We are using C# and Linq2SQL to get data from a database for some reports. In some cases this takes a while. More than 30 seconds, which seems to be the default CommandTimeout.
So, I guess I have to up the CommandTimeout. But question is, how much? Is it bad to just set it very high? Wouldn’t it be bad if a customer was trying to do something and just because he happend to have a lot more data in his database than the average customer he couldn’t get his reports out because of timeouts? But how can I know how much time it potentially could take? Is there some way to set it to infinity? Or is that considered very bad?
And where should I set it? I have a static database class which generates a new datacontext for me when I need it. Could I just create a constant and set it whenever I create a new datacontext? Or should it be set to different values depending on the usecase? Is it bad to have a high timeout for something that wont take much time at all? Or doesn’t it really matter?
Too high ConnectionTimeout can of course be more annoying. But is there a case where a user/customer would like something to time out? Can the SQL server freeze so that a command never finishes?

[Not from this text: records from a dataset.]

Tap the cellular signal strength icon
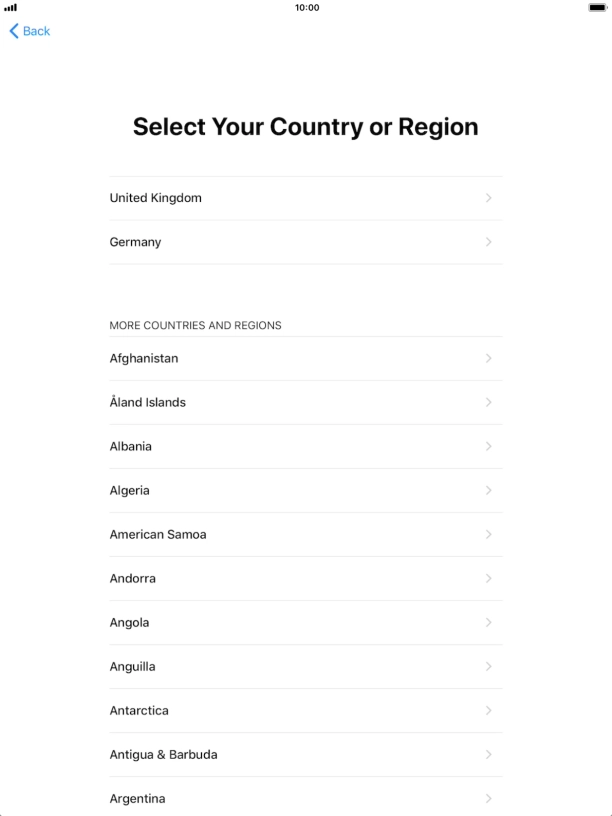The image size is (612, 816). (x=11, y=8)
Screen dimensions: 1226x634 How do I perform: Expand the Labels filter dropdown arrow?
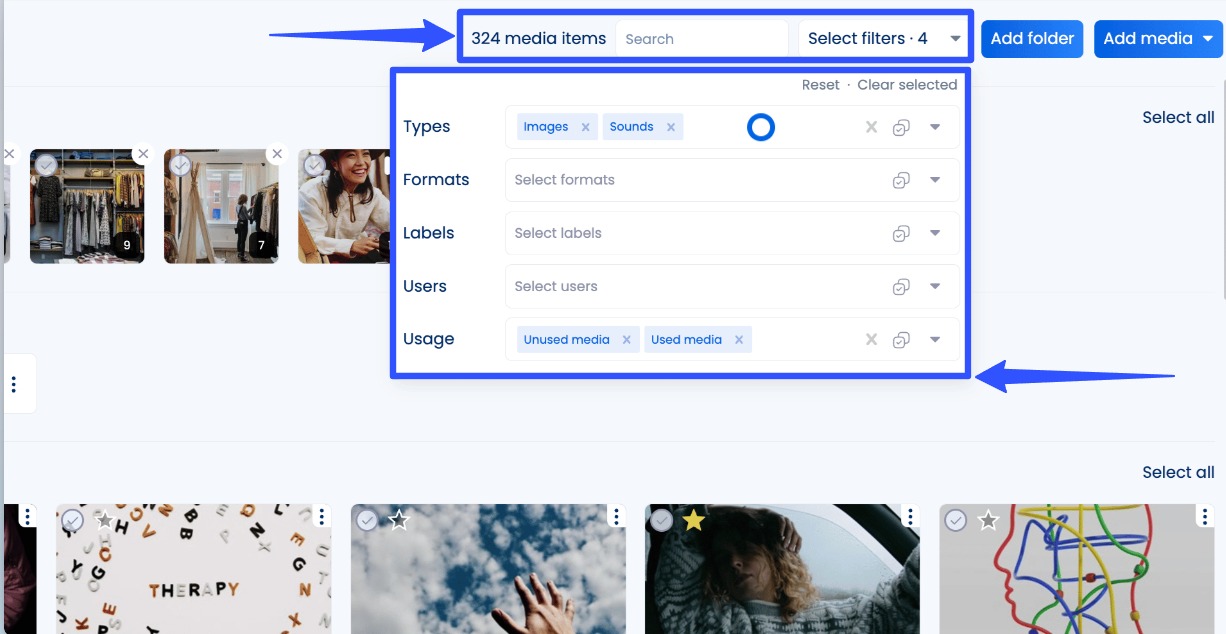click(935, 233)
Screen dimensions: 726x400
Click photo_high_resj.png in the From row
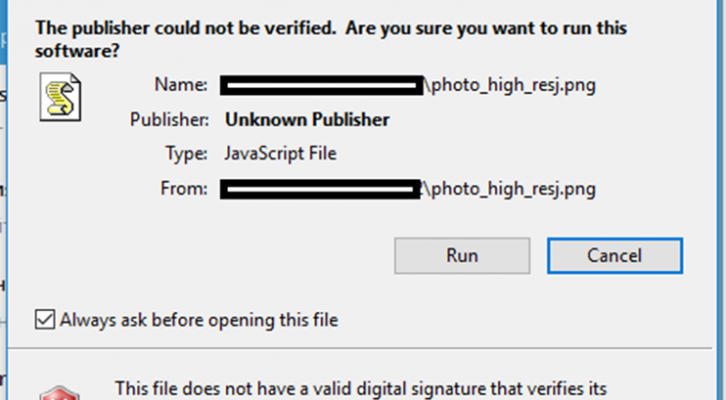514,187
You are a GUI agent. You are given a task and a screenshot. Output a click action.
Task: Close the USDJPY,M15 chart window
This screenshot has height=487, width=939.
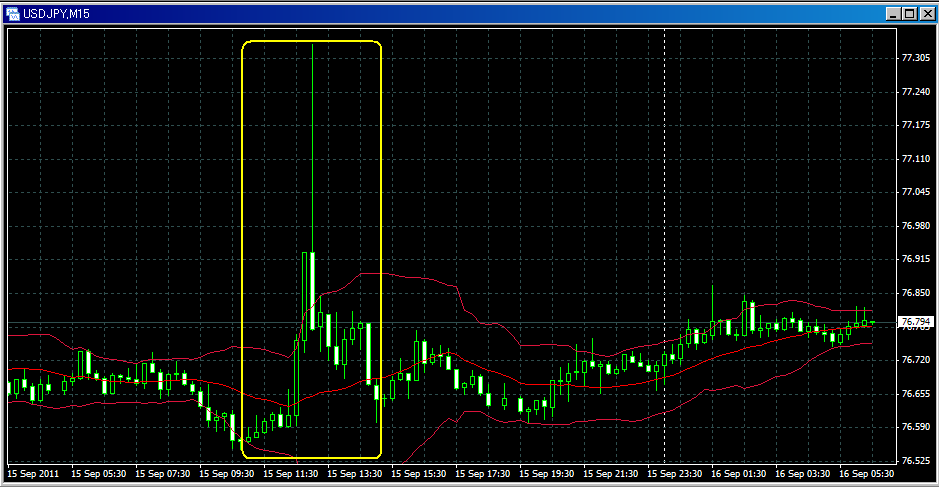click(925, 13)
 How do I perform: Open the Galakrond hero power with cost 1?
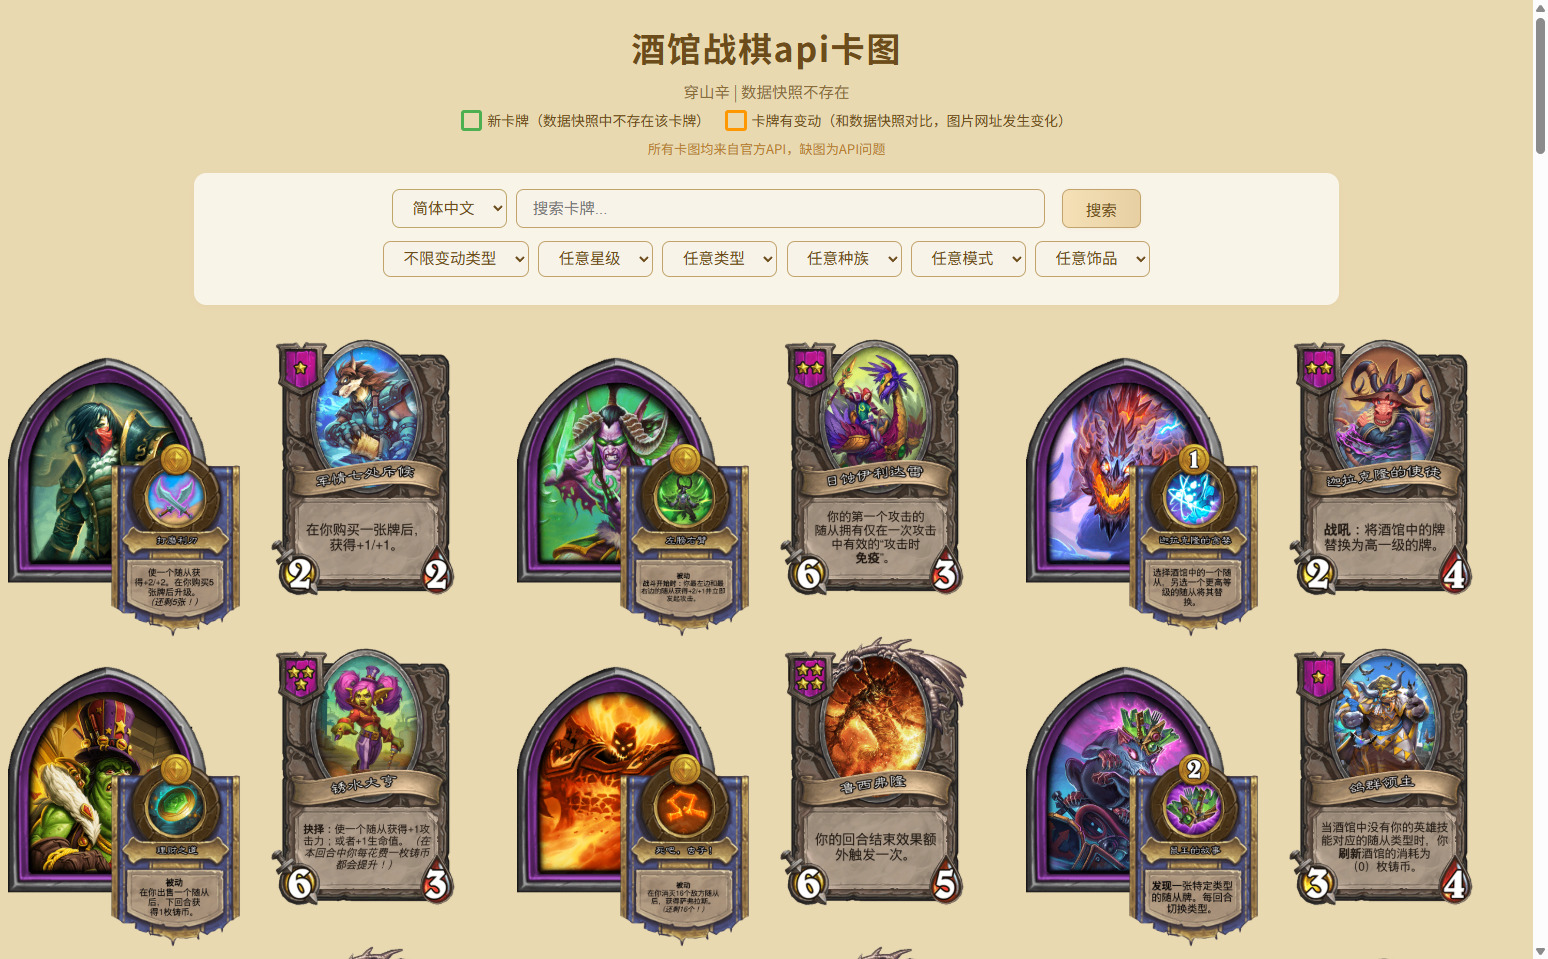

CommandTimeoutetc should indeed only be increased on per-specific-scenario basis. This can avoid unexpectedly long blocking etc scenarios (or worse: the undetected deadlock scenario). As for how high… how long does the query take? Add some headroom and you have your answer.The other thing to do, of course, is to reduce the time the query takes. This might mean hand-optimising some TSQL in a sproc, usually in combination with checking the indexing strategy, and perhaps bigger changes such as denormalization, or other schema changes. This might also involve a data-warehousing strategy so you can shift load to a separate database (away from the transactional data), with a schema optimised for reporting. Maybe a star-schema.
I wouldn’t set it to infinity… I don’t expect it to take forever to run a report. Pick a number that makes sense for the report.
Yes, SQL Server can freeze so that a command never finishes. An open blocking transaction would be the simplest… get two and you can deadlock. Usually the system will detect a local deadlock – but not always, especially if DTC is involved (i.e. non-local locks).